Passage given =>

All of lore.kernel.org
 help / color / mirror / Atom feed
From: Jingbo Xu <jefflexu@linux.alibaba.com>
To: xiang@kernel.org, chao@kernel.org, linux-erofs@lists.ozlabs.org
Cc: huyue2@coolpad.com, linux-kernel@vger.kernel.org,
	linux-fsdevel@vger.kernel.org
Subject: [PATCH v2 0/7] erofs: support page cache sharing between EROFS images in fscache mode
Date: Wed, 11 Jan 2023 16:31:51 +0800	[thread overview]
Message-ID: <20230111083158.23462-1-jefflexu@linux.alibaba.com> (raw)

changes since RFC:
- patch 2: allocate an anonymous file (realfile) when file is opened,
  rather than allocate a single anonymous file for each blob at mount
  time
- patch 7: add 'sharecache' mount option to control if page cache
  sharing shall be enabled

RFC: https://lore.kernel.org/all/20230106125330.55529-1-jefflexu@linux.alibaba.com/


[Background]
=============
Erofs already supports chunk deduplication across different images to
minimize disk usage since v6.1.  Furthermore, we can make inodes among
different images share page cache for these deduplicated chunks to
reduce the memory usage.  This shall be much usable in container
scenarios as deduplication is requisite for container images.


[Implementation]
================
This is achieved by managing page cache of deduplicated chunks in
blob's address space.  In this way, all inodes sharing the deduplicated
chunk will refer to and share the page cache in the blob's address
space.


[Restriction]
==============
The page cache sharing feature also supports .mmap().  The reverse
mapping requires that one vma can not be shared among inodes and can
be linked to only one inode.  As the vma will be finally linked to the
blob's address space when page cache sharing enabled, the restriction of
the reverse mapping actually requires that the mapped file area can not
be mapped to multiple blobs.  Thus page cache sharing can only be
enabled for those files mapped to one blob.

The chunk based data layout guarantees that a chunk will not cross the
device (blob) boundary.  Thus in chunk based data layout, those files
smaller than the chunk size shall be guaranteed to be mapped to one
blob.  As chunk size is tunable at a per-file basis, this restriction
can be relaxed at image building phase.  As long as we ensure that the
file can not be deduplicated, the file's chunk size can be set to a
reasonable value larger than the file size, so that the file contains
only one chunk, in which case page cache sharing feature can be enabled
on this file later.


[Effect]
========
The final optimization result of this feature depends on the following
factors:

1. The number of deduplicated (shared) chunks.  Images sharing most of
the layers (e.g. a base image and v1 image based on the base image) will
achieve better optimization.

2. As the restriction mentioned above, the number of files for which
page cache sharing can ben enabled among the files accessed.


I test the workload of starting up Tensorflow, which will access quite
many (~5K) files among the startup phase.  I get the base image of
Tensorflow from [1] and build a new image (e.g. v1 image) on top of this
base image.

Data shown =>
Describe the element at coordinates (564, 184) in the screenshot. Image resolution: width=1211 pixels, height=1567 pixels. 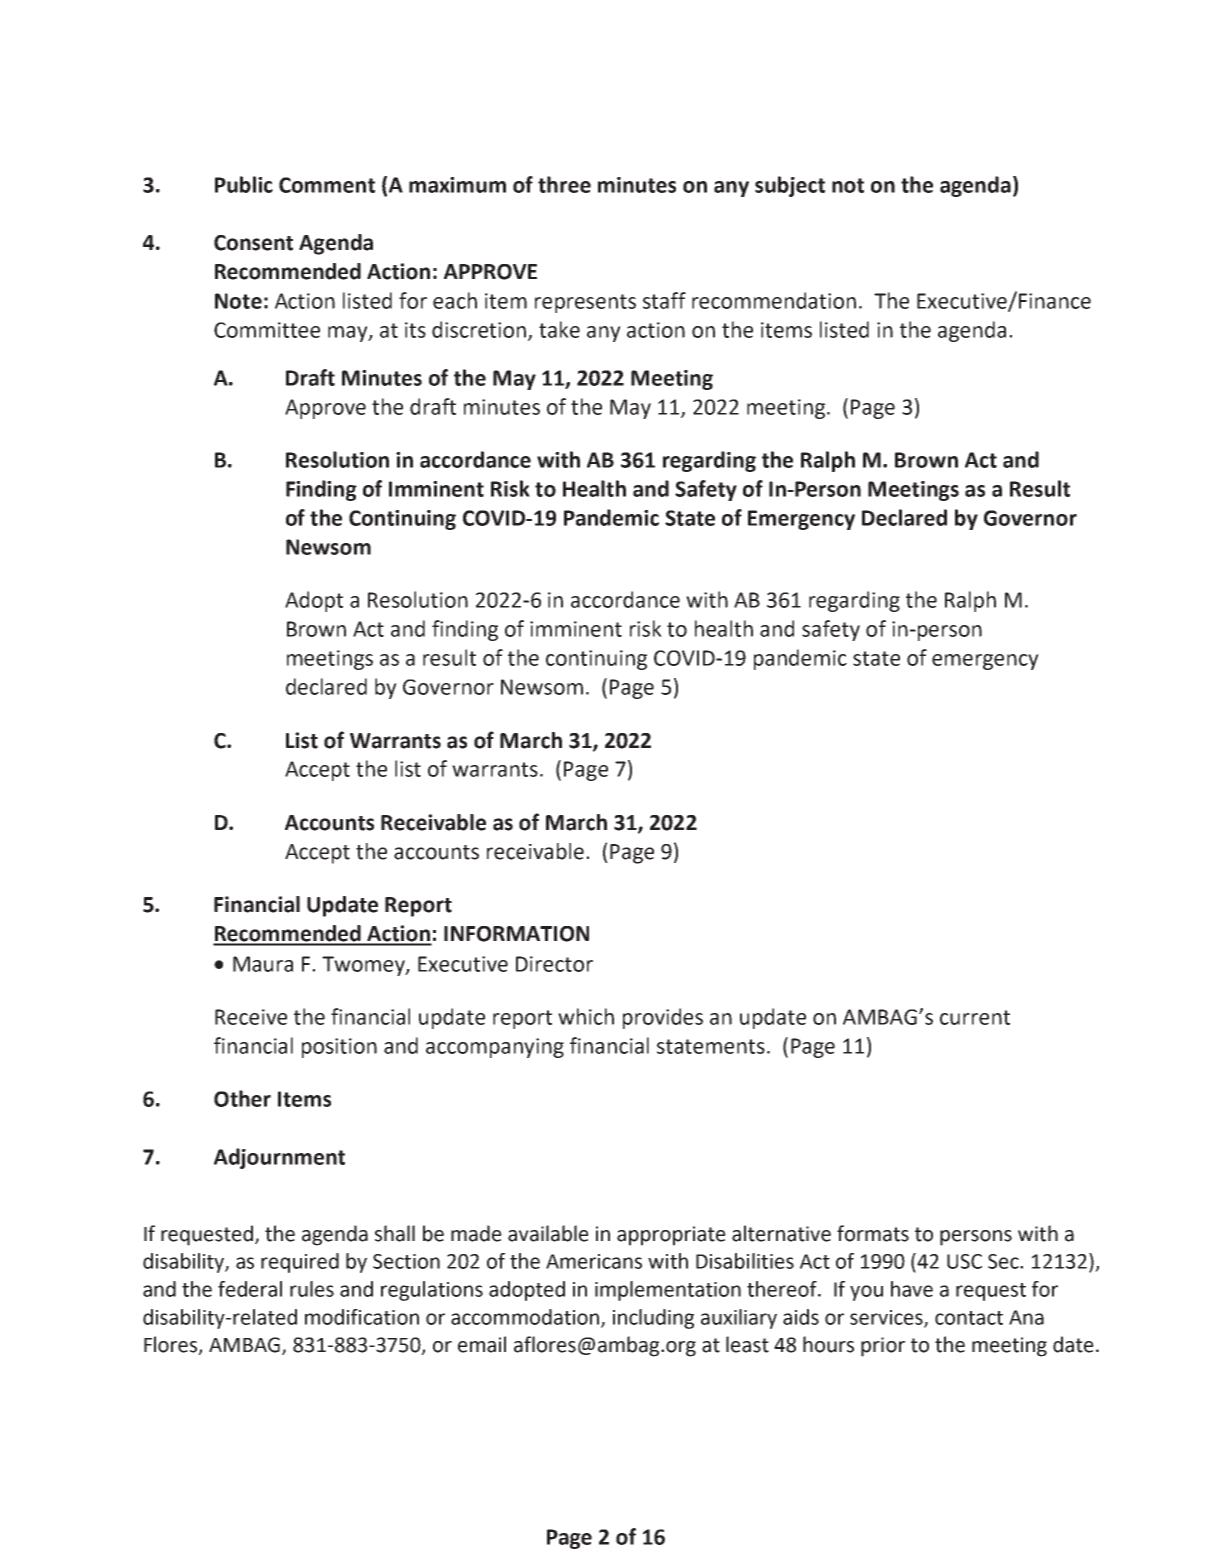
I see `three` at that location.
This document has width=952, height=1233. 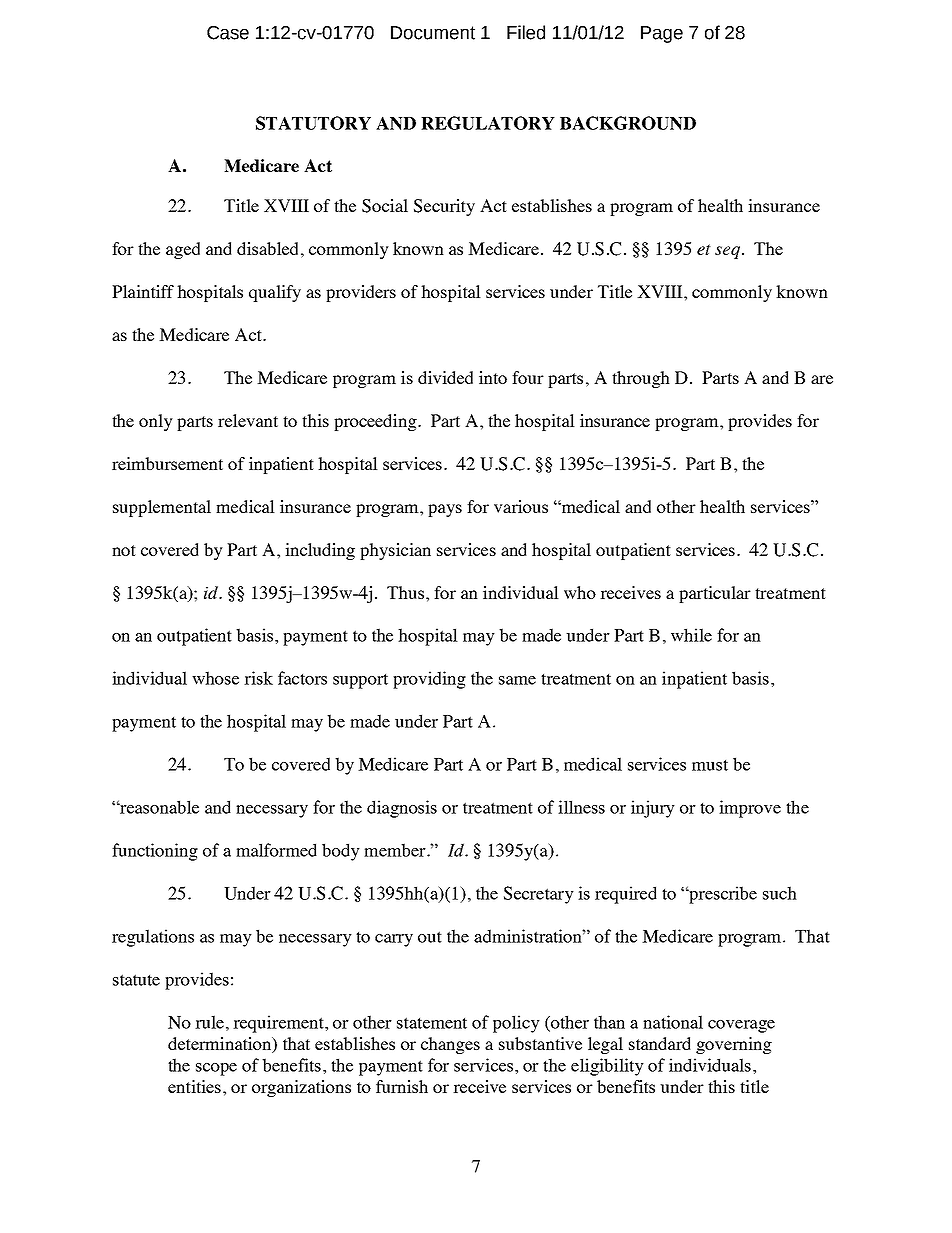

Prompt A => Write out the part of the EROFS patch message from "1. The number" to "achieve better optimization.".
Prompt B => Render this sentence from the EROFS patch message in Spanish: "The chunk based data layout guarantees that a chunk will not cross the device (blob) boundary."

Final result A =>
1. The number of deduplicated (shared) chunks.  Images sharing most of
the layers (e.g. a base image and v1 image based on the base image) will
achieve better optimization.

Final result B => El diseño de datos basado en fragmentos garantiza que un fragmento no cruzará el límite del dispositivo (blob).